• Task to carry out: In the month-by-month pandemic reflection below, what did President Trump ban on March 11th?

• Document excerpt:

== Segment start ==

What did you say to yourself around April 15th? How about March 2nd? I keep trying to log my memory for what my previous self thought at different stages throughout this pandemic.
- In February, when most people first started hearing the rumblings of it all, I thought this whole thing was just being exaggerated and dramatized by the news. I thought it would be similar to when a tiny snow storm in NYC is suddenly heraled as “THE POLAR VORTEX.” I’d say to coworkers things like:
- It’s no different than the flu.
- Just build your immune system.
- The people who use hand sanitizer religiously are usually the people who get sick the most!
- In March I thought, ok this is pretty serious… But the U.S. will take care of it, just like we always do and we’ll be fine. On March 11th, President Trump banned travel to the U.S. from Europe. The next morning, Lauren and I reluctantly got on a flight to Mexico for a trip we paid a lot of money for, feeling guilty and a bit scared that our country may not let us back in, but ignorantly optimistic that we’d be ok.
- April: “I imagine we’ll be back in the office and ‘back to normal’ sometime in the summer.” We scheduled weekly Zoom meetings with friends and family, consuming more bottles of wine than my recycling bin expected in such a short span…
- In May, I stopped watching the news. Alcohol consumption continued to rise. Still, nothing was open other than the grocery stores and some exceptional rarities that gave way to shocked looks. Mask wearing becomes somewhat ‘required’ in an unwritten-rule-sort-of-way. Some people think “Not so fast!”
- June marked three months. One quarter of the year isn’t so bad. I start to think at some point we have to let small businesses re-open and allow them take that risk, right? (as safely as possible, of course). I booked a beach house on Fire Island with some friends. Quarantine Blackout count = 3
- July meant it was time for a true summer vacation. I was burnt out from the Groundhog’s Day routine of waking up and working all day from my tiny apartment ‘office.’ I took a week off with Lauren, golfed as much as possible and didn’t attend a single Zoom meeting.

== Segment end ==

• Excerpted records:
== Segment start ==

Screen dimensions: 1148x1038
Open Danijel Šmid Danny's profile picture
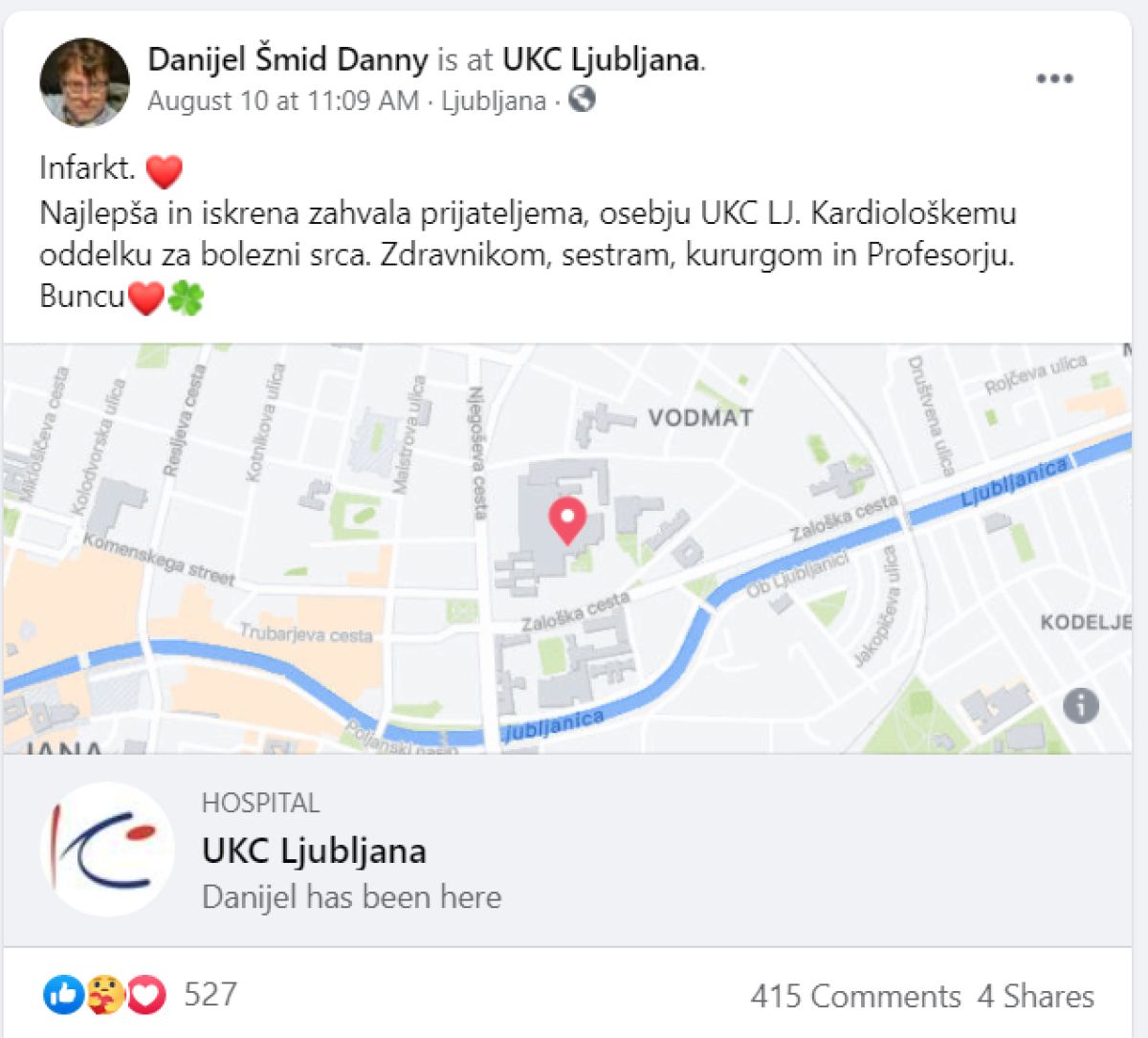84,82
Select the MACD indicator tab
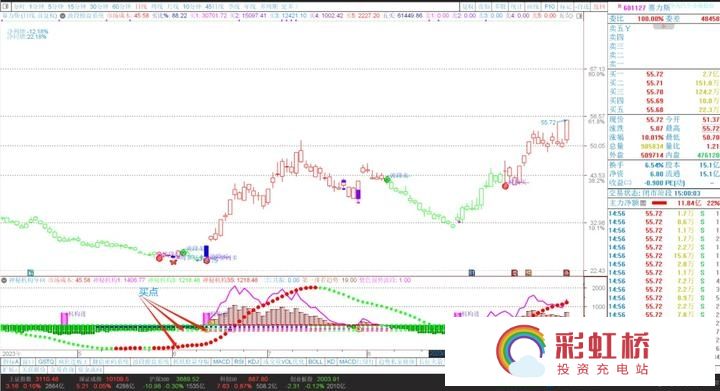Image resolution: width=720 pixels, height=391 pixels. [x=221, y=362]
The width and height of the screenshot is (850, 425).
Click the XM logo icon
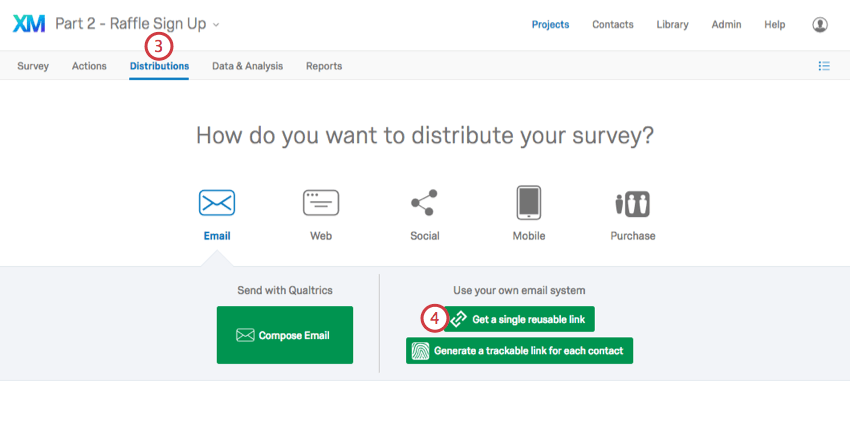point(29,24)
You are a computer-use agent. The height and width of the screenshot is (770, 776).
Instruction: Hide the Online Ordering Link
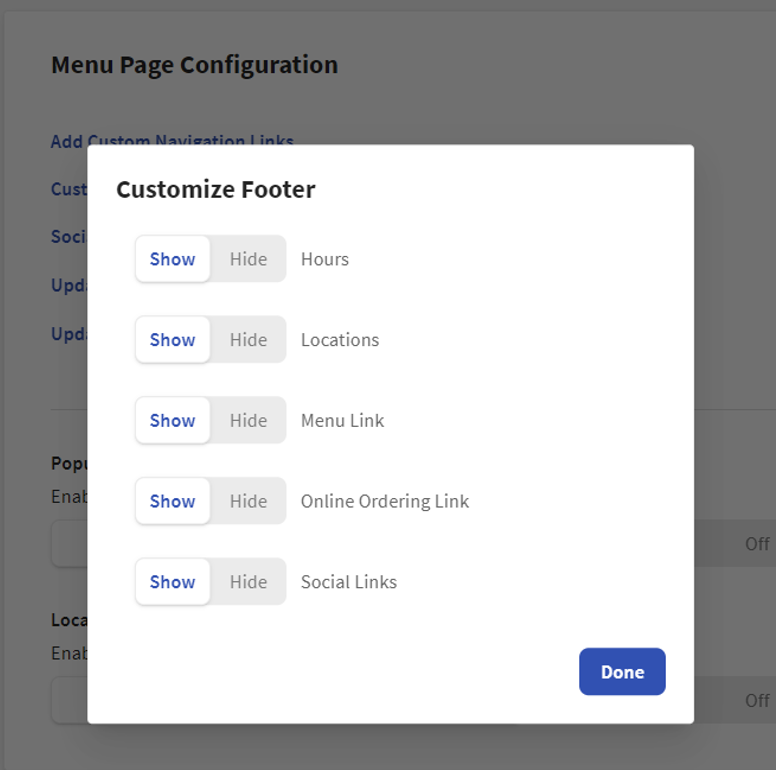tap(248, 502)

== Segment end ==

• Task output: Travel to the U.S. from Europe.